### Текст для чтения
————

В апреле 1981 года «Современник» торжественно отмечал 25-летие своего существования!
«Этот день надо было пережить», — сказала мне Лиля Толмачева, когда все было завершено.
Действительно, надо было. Трудно было. В зале и на сцене много знакомых лиц. Но скольких, скольких уже нет… Минутой молчания почтили память ушедших. Прозвучали имена Володи Паулуса, Олега Даля, одного из авторов пьесы «Два цвета» Авы Зака, Константина Михайловича Симонова, кого-то еще. В ту минуту я подумал: «А бедного Ёсю Либгота забыли». Грустно. Конечно, что значит потеря старого Либгота по сравнению с трагедией 39-летнего Олега Даля? И все-таки…
Когда я в 59-м году вступил в труппу «Современника», то знал уже многих, почти всех.
— А кто этот старый еврей, который непременно во всех спектаклях участвует?
— Это? Иосиф Миронович Либгот… Ёся! — с ласковой фамильярностью окликнул того мой собеседник.
«Ёся», нисколько не обидевшись на столь амикошонское обращение, подошел. По возрасту он годился нам в отцы, но вполне мог оказаться и дедом.

————

### Данные
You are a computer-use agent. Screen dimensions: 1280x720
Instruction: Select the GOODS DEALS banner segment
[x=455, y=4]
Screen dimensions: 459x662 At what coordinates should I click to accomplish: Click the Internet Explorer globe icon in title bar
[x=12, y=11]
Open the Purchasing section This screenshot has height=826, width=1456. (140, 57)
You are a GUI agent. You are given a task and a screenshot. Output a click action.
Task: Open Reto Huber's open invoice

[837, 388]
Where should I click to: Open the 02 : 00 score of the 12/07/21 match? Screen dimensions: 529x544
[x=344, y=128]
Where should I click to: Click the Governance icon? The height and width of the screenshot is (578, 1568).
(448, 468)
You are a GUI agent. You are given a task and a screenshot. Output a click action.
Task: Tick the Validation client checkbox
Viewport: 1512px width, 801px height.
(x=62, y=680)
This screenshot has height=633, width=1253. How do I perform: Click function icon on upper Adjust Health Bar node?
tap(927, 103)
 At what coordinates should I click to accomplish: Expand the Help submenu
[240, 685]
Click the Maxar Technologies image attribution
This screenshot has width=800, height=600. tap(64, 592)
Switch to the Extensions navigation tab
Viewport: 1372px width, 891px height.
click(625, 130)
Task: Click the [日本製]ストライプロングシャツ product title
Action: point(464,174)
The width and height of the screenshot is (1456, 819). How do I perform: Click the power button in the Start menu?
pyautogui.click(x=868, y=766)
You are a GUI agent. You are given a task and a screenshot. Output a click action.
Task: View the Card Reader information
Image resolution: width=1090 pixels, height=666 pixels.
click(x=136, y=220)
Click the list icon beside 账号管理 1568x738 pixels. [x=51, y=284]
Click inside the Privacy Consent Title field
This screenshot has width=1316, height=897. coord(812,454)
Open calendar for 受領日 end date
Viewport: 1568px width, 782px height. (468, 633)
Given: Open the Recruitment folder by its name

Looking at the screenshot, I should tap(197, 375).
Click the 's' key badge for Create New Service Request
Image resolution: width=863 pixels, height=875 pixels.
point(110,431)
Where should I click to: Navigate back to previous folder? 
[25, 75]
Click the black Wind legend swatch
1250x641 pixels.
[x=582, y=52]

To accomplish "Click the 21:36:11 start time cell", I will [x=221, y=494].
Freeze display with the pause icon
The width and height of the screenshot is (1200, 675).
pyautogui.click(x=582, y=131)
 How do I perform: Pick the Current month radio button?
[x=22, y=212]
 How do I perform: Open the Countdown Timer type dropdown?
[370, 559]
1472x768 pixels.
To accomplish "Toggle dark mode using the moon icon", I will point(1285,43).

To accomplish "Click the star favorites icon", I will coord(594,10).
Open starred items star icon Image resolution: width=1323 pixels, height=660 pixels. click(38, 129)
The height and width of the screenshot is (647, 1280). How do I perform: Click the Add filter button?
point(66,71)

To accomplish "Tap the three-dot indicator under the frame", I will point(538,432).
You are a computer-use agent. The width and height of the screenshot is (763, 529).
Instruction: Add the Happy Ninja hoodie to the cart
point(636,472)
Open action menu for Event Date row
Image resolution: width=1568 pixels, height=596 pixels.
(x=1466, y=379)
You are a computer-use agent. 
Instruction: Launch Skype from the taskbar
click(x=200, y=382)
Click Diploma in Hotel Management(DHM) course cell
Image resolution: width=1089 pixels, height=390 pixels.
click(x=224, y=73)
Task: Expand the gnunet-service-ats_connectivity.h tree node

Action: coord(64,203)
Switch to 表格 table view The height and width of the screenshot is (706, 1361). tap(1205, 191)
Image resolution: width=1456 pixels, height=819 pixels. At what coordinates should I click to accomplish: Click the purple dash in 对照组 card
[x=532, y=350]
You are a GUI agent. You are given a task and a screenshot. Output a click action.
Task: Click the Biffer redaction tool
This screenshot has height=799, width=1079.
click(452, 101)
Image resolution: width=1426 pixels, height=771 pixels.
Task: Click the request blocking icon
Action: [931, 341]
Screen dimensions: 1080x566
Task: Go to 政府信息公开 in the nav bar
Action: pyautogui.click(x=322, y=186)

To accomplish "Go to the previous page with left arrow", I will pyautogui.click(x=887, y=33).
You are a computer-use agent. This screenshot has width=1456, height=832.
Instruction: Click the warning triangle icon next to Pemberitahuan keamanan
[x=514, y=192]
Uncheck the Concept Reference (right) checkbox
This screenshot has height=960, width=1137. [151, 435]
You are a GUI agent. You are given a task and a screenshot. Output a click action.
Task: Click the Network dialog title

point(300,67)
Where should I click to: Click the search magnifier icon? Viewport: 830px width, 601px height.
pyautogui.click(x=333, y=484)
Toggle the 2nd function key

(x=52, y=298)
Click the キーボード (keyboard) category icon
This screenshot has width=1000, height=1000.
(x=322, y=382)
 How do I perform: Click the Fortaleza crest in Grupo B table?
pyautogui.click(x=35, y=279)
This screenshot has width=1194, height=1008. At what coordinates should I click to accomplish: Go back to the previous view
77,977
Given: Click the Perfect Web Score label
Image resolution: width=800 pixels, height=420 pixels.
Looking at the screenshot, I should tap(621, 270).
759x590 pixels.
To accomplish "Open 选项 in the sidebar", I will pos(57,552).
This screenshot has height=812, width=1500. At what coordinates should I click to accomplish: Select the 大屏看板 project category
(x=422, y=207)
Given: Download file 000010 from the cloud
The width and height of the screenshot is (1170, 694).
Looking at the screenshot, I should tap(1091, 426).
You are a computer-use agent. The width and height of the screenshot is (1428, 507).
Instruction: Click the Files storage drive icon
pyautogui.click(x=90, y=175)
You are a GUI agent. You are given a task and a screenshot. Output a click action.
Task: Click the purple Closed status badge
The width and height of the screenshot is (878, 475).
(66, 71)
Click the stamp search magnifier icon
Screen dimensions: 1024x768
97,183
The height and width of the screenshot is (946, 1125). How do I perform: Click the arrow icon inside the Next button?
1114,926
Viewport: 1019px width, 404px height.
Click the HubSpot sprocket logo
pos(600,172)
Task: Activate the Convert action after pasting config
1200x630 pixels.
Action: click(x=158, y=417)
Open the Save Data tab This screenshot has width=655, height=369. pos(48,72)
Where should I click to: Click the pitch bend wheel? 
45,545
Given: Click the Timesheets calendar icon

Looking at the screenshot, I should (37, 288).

————

### Задания
**A.** Перескажите кратко, в виде списка, абзац отрывка о «Современнике», начинающийся словами «Действительно, надо было», сохранив его основные факты.
**B.** Измените фрагмент отрывка о «Современнике» от слов «В апреле 1981» до слов «многих, почти всех.» включительно, заменив «Грустно» на «Печально».

### Ответы
**A.**
- Пережить этот день было действительно трудно.
- В зале и на сцене было много знакомых лиц, но многих уже не было.
- Память ушедших почтили минутой молчания. Прозвучали имена Володи Паулуса, Олега Даля, Авы Зака (одного из авторов пьесы «Два цвета»), Константина Михайловича Симонова и других.
- Рассказчик с грустью отметил, что забыли Ёсю Либгота. Его потерю не сравнить с трагедией 39-летнего Олега Даля, и все-таки…

**B.**
В апреле 1981 года «Современник» торжественно отмечал 25-летие своего существования!
«Этот день надо было пережить», — сказала мне Лиля Толмачева, когда все было завершено.
Действительно, надо было. Трудно было. В зале и на сцене много знакомых лиц. Но скольких, скольких уже нет… Минутой молчания почтили память ушедших. Прозвучали имена Володи Паулуса, Олега Даля, одного из авторов пьесы «Два цвета» Авы Зака, Константина Михайловича Симонова, кого-то еще. В ту минуту я подумал: «А бедного Ёсю Либгота забыли». Печально. Конечно, что значит потеря старого Либгота по сравнению с трагедией 39-летнего Олега Даля? И все-таки…
Когда я в 59-м году вступил в труппу «Современника», то знал уже многих, почти всех.